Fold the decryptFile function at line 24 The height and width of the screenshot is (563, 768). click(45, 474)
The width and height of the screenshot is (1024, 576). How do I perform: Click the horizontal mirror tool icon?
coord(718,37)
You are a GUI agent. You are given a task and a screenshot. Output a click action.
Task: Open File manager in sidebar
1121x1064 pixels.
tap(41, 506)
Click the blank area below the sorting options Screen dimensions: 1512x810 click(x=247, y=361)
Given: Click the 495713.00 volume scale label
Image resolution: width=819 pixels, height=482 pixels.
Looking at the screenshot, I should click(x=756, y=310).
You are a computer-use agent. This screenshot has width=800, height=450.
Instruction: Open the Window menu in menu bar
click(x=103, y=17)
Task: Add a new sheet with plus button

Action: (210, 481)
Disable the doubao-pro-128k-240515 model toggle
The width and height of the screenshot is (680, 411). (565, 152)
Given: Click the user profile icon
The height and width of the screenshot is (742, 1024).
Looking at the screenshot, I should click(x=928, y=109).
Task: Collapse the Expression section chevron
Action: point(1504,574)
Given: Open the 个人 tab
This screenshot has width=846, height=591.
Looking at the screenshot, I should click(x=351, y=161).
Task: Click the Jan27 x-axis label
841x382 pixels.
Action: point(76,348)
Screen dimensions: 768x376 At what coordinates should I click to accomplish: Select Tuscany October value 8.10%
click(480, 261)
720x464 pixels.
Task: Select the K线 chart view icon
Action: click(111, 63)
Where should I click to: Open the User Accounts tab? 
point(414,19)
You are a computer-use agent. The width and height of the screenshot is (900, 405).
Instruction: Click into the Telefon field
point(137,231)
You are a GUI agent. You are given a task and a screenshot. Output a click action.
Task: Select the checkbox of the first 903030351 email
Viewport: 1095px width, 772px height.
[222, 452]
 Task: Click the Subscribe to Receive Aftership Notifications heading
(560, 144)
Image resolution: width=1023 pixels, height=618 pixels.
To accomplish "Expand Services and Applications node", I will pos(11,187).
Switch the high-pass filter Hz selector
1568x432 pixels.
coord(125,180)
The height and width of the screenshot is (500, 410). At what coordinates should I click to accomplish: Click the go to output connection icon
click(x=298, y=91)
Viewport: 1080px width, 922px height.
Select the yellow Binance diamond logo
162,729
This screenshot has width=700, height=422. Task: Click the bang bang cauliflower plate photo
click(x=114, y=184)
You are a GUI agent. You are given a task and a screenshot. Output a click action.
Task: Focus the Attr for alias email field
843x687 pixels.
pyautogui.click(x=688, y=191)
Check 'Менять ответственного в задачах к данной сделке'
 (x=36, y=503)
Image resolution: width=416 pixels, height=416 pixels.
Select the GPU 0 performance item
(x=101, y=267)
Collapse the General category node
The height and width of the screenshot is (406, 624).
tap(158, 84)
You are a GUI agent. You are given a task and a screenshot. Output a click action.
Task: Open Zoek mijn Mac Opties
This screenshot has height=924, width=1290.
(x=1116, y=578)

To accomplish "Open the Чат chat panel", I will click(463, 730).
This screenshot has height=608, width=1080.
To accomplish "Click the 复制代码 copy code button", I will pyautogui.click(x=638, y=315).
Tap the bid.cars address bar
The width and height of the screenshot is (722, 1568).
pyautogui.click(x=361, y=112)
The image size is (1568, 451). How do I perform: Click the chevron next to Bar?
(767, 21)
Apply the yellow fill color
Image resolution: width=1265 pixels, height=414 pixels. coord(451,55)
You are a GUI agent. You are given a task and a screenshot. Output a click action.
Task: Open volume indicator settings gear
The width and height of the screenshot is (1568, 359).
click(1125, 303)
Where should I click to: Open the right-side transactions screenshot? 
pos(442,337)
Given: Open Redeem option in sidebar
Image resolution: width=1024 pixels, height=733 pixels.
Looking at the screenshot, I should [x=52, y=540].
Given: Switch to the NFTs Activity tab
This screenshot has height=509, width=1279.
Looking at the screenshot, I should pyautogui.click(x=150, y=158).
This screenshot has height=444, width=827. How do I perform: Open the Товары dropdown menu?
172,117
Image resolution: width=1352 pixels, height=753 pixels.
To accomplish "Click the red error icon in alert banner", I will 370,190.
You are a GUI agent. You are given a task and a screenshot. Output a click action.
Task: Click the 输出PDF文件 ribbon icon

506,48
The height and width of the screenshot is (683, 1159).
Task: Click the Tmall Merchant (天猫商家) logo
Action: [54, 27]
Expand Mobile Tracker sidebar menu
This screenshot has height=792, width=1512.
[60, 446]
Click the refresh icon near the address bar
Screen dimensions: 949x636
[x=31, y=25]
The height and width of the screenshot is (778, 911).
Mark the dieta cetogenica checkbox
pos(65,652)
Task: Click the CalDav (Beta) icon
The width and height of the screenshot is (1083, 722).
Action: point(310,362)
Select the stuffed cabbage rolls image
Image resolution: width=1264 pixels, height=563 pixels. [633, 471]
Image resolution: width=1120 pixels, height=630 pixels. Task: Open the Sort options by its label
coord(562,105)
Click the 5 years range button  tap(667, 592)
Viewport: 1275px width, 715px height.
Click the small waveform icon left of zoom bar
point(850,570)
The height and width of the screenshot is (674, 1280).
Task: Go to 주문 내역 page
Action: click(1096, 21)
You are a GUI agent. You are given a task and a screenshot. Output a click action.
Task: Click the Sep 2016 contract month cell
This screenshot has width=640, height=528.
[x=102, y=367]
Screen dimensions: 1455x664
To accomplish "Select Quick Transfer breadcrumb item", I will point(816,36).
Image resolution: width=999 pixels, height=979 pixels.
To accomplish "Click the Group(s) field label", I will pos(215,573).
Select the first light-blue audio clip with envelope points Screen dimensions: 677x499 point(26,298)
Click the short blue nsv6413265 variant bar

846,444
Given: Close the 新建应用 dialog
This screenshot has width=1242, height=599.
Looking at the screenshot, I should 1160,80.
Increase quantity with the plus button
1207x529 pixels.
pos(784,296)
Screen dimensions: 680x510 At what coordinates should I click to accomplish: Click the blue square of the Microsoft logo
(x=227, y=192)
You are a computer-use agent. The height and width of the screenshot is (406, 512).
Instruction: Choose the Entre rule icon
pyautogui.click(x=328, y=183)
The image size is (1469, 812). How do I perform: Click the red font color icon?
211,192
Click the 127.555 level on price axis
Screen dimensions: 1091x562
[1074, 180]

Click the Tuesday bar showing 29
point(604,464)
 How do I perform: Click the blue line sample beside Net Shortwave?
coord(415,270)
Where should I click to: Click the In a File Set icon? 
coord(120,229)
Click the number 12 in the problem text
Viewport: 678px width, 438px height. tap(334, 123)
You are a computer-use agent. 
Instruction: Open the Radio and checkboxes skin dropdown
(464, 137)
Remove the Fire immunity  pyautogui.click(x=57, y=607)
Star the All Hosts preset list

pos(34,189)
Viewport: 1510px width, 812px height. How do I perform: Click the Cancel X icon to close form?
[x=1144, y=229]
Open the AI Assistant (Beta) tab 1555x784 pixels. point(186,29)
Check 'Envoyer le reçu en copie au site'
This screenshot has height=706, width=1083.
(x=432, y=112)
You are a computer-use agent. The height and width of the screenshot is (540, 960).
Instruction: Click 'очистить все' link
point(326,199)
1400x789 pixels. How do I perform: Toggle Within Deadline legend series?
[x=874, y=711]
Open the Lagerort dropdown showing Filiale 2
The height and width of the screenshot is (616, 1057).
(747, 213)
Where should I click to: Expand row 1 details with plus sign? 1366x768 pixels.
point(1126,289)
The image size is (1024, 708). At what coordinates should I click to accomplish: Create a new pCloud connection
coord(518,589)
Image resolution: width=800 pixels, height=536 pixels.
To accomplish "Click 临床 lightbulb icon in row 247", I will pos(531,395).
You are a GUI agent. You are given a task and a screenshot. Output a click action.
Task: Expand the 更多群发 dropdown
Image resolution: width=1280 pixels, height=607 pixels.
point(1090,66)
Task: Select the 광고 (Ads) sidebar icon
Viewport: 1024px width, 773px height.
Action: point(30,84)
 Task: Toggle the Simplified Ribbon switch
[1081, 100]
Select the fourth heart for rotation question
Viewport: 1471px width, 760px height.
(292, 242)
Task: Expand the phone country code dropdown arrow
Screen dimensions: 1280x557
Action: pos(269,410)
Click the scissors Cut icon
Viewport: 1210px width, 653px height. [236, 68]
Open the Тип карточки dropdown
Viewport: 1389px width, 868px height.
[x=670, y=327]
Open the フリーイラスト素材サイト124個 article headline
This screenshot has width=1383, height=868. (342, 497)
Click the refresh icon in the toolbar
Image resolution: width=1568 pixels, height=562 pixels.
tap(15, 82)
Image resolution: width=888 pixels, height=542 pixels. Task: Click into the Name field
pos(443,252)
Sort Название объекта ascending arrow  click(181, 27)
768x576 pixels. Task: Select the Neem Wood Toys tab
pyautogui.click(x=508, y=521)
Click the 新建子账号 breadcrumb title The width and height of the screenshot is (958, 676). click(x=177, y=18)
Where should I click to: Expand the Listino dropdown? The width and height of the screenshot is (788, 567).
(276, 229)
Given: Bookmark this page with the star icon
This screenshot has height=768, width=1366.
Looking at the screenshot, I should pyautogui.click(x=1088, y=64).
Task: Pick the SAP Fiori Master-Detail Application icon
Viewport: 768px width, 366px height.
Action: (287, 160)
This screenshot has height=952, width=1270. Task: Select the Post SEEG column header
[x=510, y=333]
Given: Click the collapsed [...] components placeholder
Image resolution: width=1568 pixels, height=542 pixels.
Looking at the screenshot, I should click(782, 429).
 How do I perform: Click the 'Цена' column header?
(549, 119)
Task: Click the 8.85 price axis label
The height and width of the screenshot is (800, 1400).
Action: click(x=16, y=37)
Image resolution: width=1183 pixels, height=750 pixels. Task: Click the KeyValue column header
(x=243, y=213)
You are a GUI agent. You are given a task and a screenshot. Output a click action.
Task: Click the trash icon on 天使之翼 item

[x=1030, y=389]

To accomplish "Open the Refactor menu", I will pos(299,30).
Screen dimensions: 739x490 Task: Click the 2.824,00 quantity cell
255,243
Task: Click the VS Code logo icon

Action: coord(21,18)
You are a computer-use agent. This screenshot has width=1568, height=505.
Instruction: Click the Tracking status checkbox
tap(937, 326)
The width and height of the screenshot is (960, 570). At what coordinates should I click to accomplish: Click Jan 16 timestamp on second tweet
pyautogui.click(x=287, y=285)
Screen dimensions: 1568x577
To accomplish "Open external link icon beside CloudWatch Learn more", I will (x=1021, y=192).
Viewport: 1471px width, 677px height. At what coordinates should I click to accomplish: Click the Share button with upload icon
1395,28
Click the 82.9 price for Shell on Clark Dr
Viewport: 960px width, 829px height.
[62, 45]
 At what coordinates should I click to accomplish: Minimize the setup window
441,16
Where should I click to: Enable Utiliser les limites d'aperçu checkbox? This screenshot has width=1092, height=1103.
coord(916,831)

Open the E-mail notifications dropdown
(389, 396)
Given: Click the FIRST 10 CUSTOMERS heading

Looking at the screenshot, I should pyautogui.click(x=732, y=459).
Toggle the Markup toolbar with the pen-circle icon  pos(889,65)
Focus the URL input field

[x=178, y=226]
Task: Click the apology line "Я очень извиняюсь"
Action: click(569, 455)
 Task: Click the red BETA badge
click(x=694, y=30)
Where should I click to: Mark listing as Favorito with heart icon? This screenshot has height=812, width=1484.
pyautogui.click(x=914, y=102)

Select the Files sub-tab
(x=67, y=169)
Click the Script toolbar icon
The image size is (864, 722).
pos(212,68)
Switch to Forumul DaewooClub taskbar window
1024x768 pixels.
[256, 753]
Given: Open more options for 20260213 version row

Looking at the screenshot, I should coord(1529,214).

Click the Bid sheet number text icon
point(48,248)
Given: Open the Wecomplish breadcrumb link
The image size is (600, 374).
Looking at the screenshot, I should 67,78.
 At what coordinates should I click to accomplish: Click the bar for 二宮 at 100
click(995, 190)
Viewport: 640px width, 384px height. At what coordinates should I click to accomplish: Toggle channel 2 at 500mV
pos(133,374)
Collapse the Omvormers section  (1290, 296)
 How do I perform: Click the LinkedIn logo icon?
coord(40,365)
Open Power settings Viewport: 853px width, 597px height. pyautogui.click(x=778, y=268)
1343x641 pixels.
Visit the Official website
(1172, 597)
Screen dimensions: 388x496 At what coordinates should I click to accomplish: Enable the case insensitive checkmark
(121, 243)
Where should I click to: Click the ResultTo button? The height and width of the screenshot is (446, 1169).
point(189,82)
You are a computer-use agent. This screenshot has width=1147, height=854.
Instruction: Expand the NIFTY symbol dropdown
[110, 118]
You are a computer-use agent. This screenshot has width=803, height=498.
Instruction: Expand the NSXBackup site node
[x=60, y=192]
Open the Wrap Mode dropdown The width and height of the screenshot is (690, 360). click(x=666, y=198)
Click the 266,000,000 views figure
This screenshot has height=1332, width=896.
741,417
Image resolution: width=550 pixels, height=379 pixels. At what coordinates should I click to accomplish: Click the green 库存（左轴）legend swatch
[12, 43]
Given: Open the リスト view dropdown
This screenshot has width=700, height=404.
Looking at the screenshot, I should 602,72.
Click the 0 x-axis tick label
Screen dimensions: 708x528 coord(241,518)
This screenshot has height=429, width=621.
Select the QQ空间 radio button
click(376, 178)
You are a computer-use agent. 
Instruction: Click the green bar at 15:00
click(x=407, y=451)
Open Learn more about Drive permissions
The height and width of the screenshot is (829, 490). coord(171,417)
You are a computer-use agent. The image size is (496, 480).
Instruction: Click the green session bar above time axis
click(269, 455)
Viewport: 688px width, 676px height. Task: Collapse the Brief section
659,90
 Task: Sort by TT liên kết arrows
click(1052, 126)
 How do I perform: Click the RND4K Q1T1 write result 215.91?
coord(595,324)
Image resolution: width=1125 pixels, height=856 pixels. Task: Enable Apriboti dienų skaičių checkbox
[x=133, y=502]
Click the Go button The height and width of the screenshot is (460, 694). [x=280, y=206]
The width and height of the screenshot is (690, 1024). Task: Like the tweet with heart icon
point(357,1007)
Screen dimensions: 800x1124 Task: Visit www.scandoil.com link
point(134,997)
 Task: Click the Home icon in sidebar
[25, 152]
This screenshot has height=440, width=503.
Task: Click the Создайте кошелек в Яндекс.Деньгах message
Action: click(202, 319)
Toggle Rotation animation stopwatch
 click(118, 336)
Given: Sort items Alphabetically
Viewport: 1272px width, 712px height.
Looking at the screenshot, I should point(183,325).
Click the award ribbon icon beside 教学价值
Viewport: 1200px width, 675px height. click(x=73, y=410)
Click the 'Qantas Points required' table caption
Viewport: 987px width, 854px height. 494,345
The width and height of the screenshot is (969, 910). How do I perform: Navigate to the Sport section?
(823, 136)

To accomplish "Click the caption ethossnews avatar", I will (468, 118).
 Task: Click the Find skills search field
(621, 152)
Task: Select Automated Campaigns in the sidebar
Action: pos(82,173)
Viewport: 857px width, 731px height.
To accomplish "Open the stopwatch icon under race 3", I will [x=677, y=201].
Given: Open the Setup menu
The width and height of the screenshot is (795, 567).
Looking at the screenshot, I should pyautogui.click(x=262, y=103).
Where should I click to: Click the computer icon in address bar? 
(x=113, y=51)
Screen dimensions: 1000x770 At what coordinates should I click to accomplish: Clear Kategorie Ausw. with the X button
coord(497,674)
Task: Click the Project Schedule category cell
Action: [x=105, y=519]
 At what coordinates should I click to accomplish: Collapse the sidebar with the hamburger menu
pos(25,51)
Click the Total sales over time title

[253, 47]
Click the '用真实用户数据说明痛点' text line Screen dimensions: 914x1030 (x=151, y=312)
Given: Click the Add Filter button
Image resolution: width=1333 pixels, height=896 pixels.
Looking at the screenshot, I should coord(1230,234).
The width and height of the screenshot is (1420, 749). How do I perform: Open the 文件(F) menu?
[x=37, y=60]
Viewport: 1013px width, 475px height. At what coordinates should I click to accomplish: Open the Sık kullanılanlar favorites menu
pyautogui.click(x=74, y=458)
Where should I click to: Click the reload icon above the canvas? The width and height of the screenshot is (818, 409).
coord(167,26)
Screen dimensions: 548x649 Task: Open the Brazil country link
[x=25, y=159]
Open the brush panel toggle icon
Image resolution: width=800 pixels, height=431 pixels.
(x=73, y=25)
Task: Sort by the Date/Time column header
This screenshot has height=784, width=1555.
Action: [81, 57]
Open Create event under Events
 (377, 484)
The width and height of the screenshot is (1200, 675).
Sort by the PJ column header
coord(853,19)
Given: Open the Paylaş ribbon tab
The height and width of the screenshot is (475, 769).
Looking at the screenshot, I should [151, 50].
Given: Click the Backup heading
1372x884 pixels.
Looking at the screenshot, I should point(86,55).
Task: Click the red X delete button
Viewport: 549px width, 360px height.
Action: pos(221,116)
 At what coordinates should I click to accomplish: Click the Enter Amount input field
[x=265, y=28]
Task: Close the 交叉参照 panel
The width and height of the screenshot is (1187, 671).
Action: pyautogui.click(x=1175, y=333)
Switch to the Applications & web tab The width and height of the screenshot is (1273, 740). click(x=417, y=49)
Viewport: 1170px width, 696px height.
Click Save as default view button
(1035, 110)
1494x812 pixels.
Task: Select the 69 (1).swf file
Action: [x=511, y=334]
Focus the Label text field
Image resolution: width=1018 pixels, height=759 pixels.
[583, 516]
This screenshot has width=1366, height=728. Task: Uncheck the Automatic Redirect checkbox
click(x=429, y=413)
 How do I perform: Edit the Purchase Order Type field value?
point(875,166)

------------

• _TRY IT_
All lines of the listing holding the string "settings" must be returned, copied as they stand.

• _RESPONSE BELOW_
Task: Open volume indicator settings gear
Open Power settings Viewport: 853px width, 597px height. pyautogui.click(x=778, y=268)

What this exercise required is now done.